• REQUIRED WORK
Return the line containing "Viewport: 1456px width, 819px height." together with every later line up to the end of the records, exactly and with no pictures; return nothing else.
::::
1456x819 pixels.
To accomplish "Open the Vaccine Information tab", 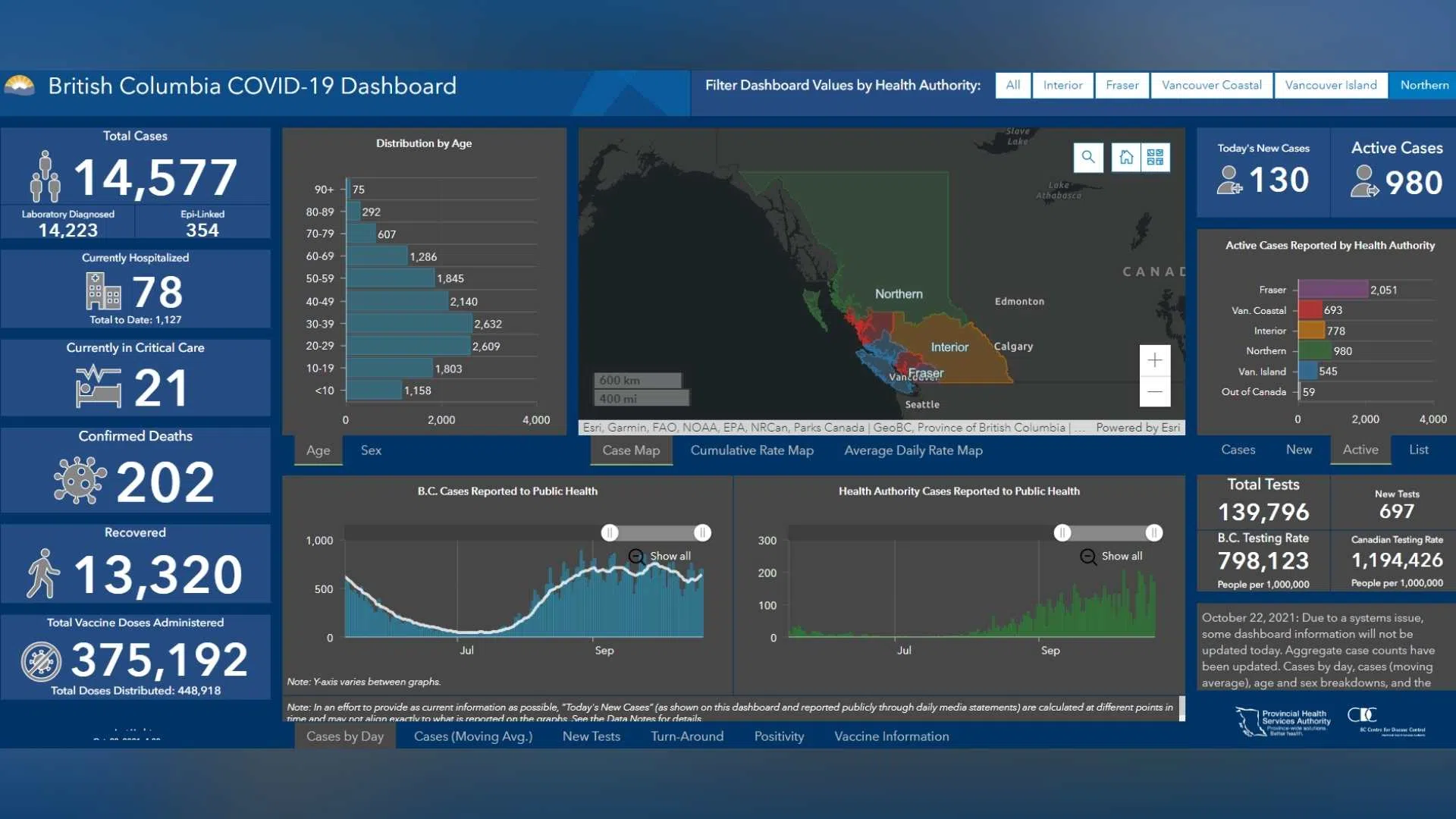I will coord(891,736).
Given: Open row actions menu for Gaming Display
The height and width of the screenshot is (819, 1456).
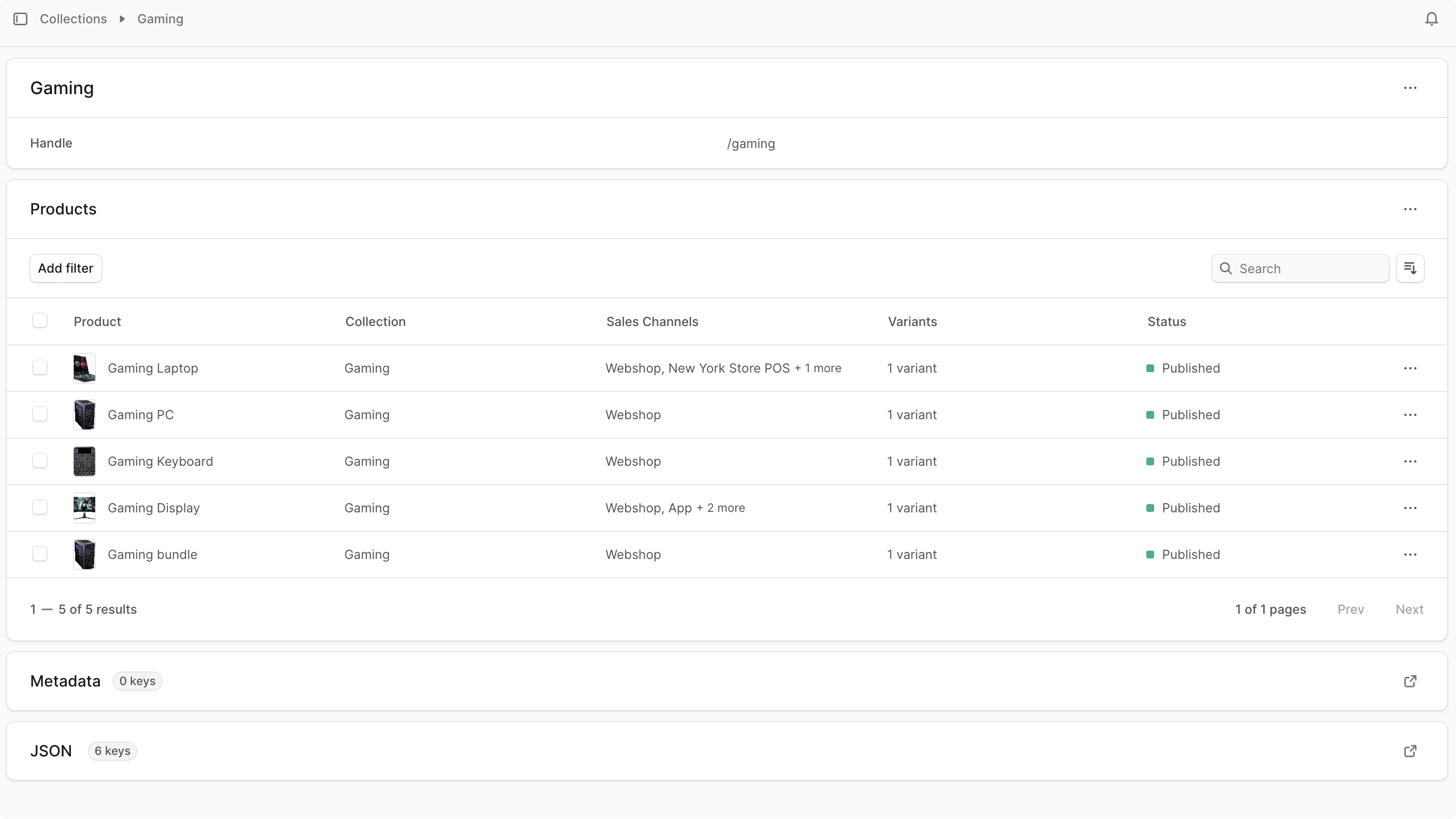Looking at the screenshot, I should pos(1410,508).
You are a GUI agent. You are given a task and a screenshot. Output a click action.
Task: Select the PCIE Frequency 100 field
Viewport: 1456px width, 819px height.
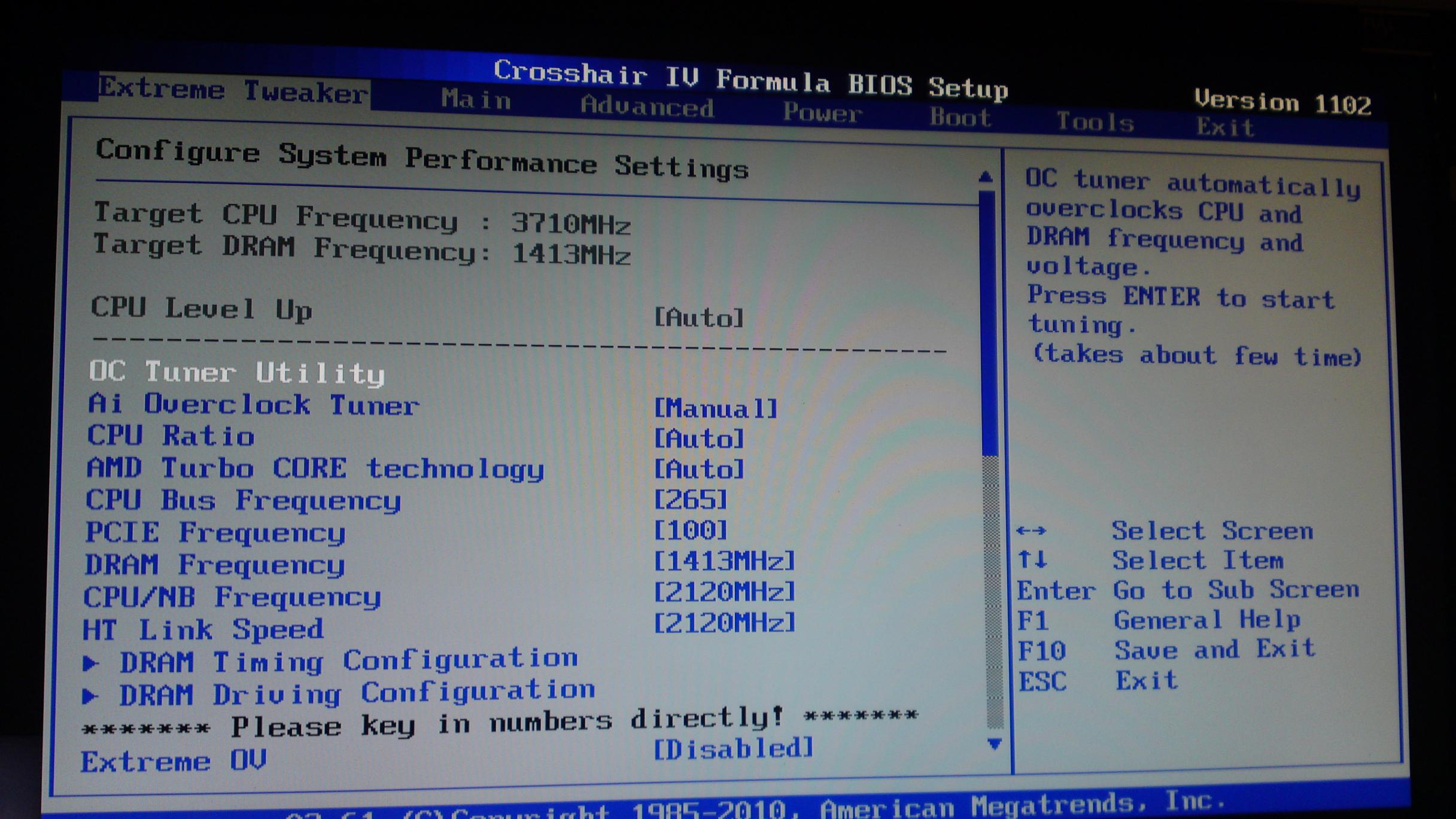click(691, 530)
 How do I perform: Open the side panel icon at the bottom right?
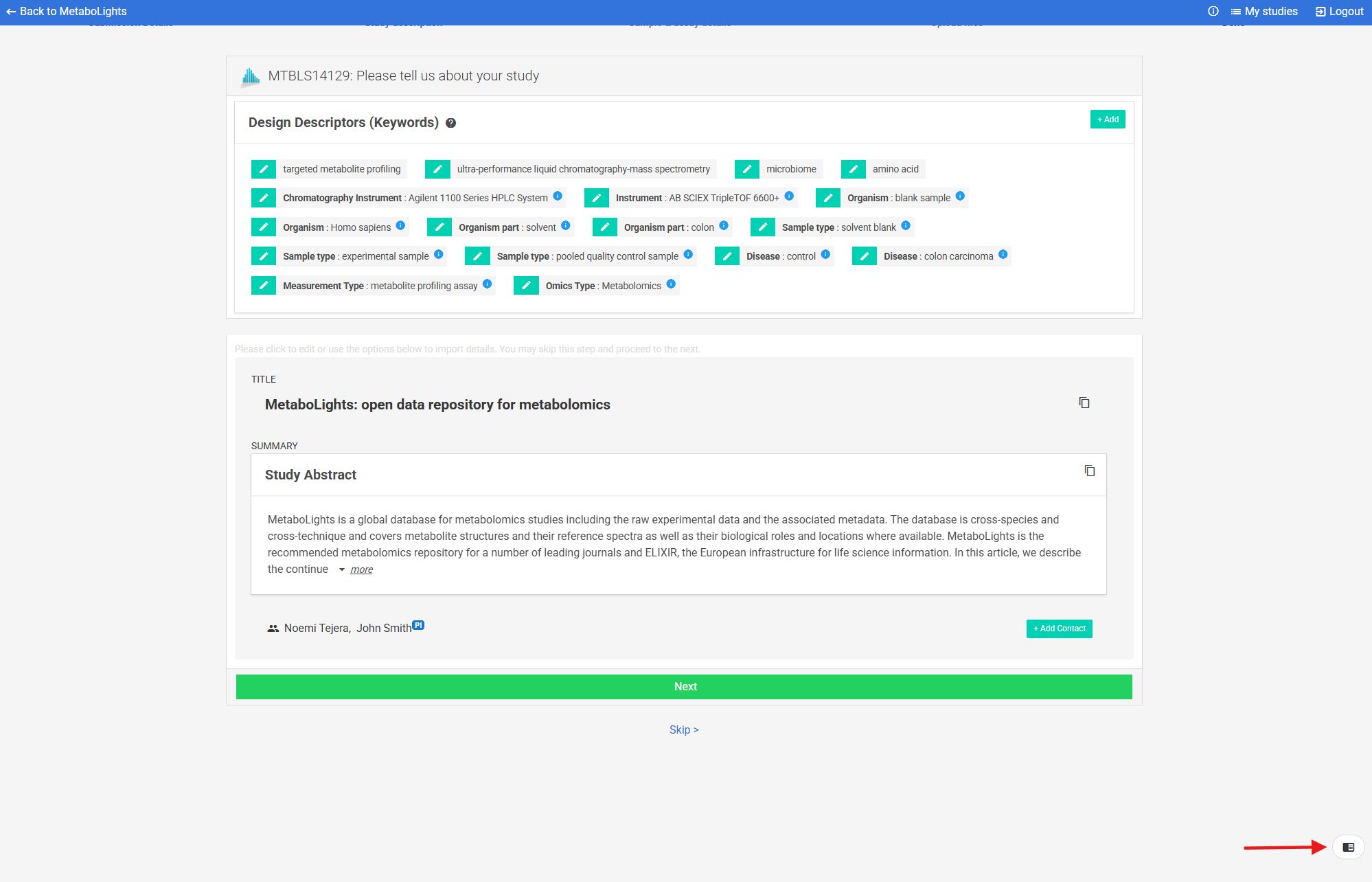tap(1348, 847)
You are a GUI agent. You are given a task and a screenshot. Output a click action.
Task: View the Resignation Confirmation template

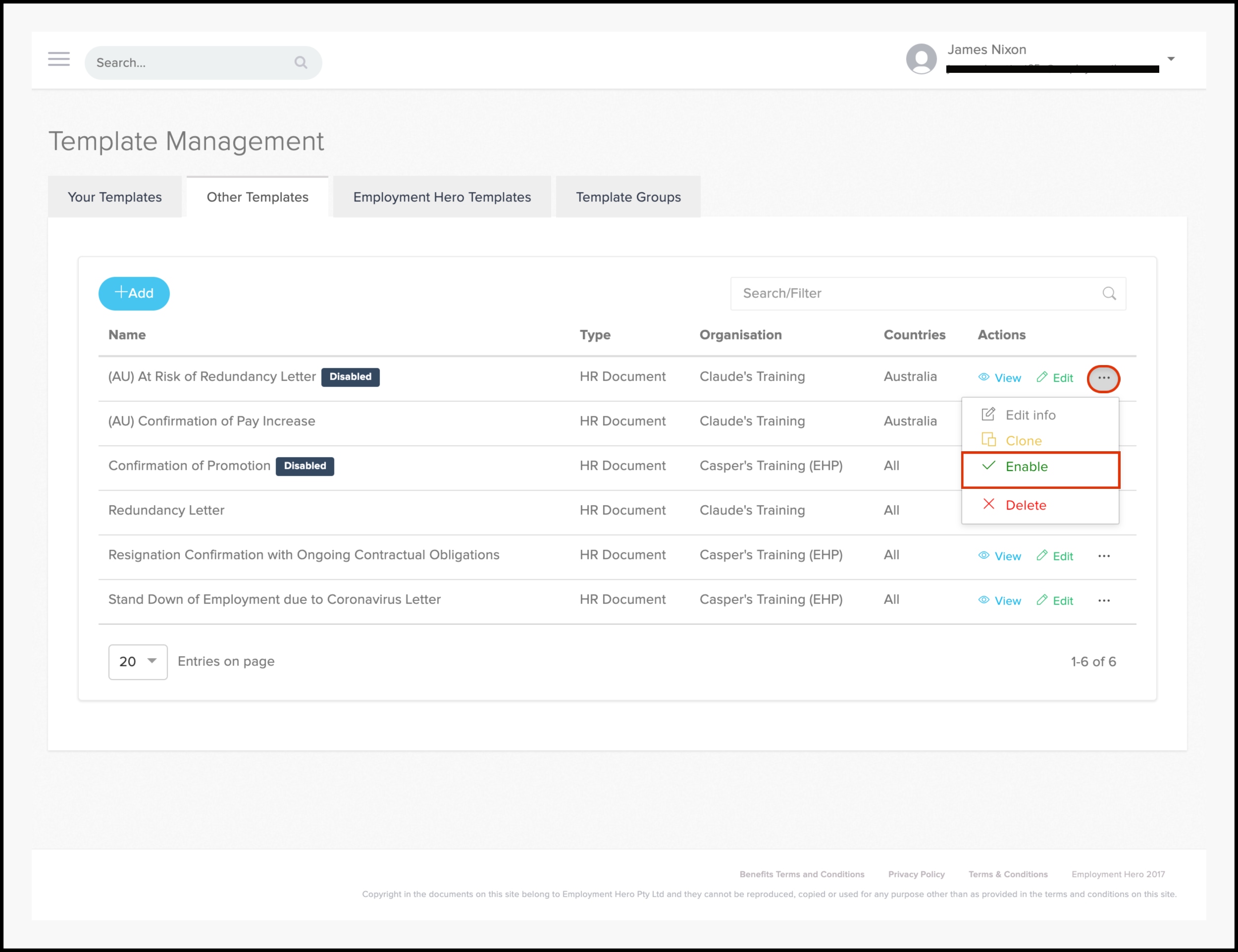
::::
• TASK SOLUTION
Viewport: 1456px width, 819px height.
click(691, 530)
 How do I perform: Open the side panel icon at the bottom right?
tap(1348, 847)
You are a GUI agent. You are given a task and a screenshot. Output a click action.
Task: View the Resignation Confirmation template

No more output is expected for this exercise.